Here is what happened.

According to the OECD’s Education Policy Outlook 2024, the share of school principals reporting teacher shortages across OECD countries rose from 29 percent in 2015 to nearly 47 percent in 2022, the same window in which EdTech investment climbed from hundreds of millions to tens of billions annually. UNESCO’s 2024 Global Report on Teachers puts a finer point on it: teacher attrition rates nearly doubled in that same period. The world now faces a shortage of 44 million primary and secondary teachers by 2030.
No adaptive learning algorithm fixed that. The shortage was not solved. It accelerated.
The Wrong Problem, Solved Impressively
EdTech was built to scale content delivery. The teacher shortage is not a content-delivery problem. It is a human-capital problem, a crisis of preparation, retention, and professional development. You cannot personalize an algorithm to replace the judgment of a well-prepared teacher navigating a classroom of 30 students with diverse learning needs, home situations, and relationships to the material.
The students who most needed the promise of EdTech, those in under-resourced schools in rural Texas or rural India, also had the least reliable internet access, the least technology-equipped classrooms, and the least support for teachers. The digital divide did not disappear. It widened.
UNESCO makes clear that what drives the crisis is inadequate preparation, low professional status, and the absence of meaningful career development pathways. Teachers who feel underprepared burn out and leave. Those who leave create the vacancies that make every other problem worse.
No platform addresses that. Only better preparation does.
A Different Bet
While the EdTech industry was building platforms, International Teachers University (ITU) was building something else entirely: the world’s only graduate institution dedicated exclusively to teacher education. Not one program among many. Not a department within a broader university. The entire institutional mission.
ITU’s Master of Education is delivered 100 percent online across four specialization tracks: English Language and Literacy Instruction; Teaching Mathematics and Numeracy; Teaching in the Early Years and Primary Phase of Education; and Teaching Specialist Subjects. Each track is aligned with international benchmarks rather than any single country’s curriculum framework. Students move through the program in cohorts, learning alongside educators from the United States, the UAE, and India, building the kind of cross-cultural professional network that reflects how teaching now works.

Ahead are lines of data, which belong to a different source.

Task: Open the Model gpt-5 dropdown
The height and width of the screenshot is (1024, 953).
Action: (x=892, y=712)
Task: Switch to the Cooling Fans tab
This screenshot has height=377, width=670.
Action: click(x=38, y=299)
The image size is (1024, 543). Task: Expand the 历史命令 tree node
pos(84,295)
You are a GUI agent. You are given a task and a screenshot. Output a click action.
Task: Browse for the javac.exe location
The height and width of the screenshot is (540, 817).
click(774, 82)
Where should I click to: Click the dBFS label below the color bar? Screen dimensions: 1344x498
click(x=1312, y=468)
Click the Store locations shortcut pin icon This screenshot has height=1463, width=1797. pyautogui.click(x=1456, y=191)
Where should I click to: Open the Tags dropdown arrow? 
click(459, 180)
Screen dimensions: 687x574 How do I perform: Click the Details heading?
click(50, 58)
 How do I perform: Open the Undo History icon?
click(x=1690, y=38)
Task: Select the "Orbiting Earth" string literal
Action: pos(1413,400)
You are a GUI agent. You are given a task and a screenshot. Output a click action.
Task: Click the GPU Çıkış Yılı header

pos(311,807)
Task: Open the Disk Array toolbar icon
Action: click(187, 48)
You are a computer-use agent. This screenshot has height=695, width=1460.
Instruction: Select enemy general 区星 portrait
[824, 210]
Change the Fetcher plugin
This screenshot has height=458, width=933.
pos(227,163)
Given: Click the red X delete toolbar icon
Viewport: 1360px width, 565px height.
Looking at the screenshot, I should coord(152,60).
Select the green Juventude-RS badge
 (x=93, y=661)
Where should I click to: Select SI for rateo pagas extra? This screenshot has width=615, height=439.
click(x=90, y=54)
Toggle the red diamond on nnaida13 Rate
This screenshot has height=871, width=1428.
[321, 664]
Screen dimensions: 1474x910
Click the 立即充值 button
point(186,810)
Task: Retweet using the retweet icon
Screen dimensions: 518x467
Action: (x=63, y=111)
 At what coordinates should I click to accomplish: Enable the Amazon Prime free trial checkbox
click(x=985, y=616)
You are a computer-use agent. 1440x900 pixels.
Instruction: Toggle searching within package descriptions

The online delivery model is not a concession. It is a deliberate design choice grounded in a simple truth: the educators who need this preparation most cannot leave their classrooms to receive it. A working teacher in rural Texas, an educator at an international school in Abu Dhabi, and a teacher in Bangalore, all of them can access world-class graduate preparation through ITU without interrupting their careers or their students’ education.
Raising the Bar, Not Lowering It
Here is where ITU parts ways most sharply with the prevailing logic of education disruption. The dominant EdTech argument was essentially one of access through reduction: make it cheaper, faster, easier. ITU is making the opposite argument.
The curriculum is built around the real demands of the 21st-century classroom: AI integration in education, universal design for learning, cross-cultural pedagogy, and the learning science that most preparation programs have not yet caught up with. ITU admits only those who treat teaching as a lifelong vocation, not a career default.
The Real Disruption
EdTech venture capital fell 89 percent from its 2021 peak by 2024, according to HolonIQ. Byju’s, once valued at $22 billion, imploded. Chegg cratered as students migrated to ChatGPT. The pandemic-era boom turned out to be a sugar spike.
The teacher standing in front of a classroom is not a content bottleneck waiting to be bypassed. She is the intervention. And the most radical thing you can do for education — more radical than any platform, any algorithm, any AI tutor — is take her preparation seriously.
That is what ITU is doing. And in a world that still needs 44 million more teachers by 2030, it turns out that is exactly the disruption education needed.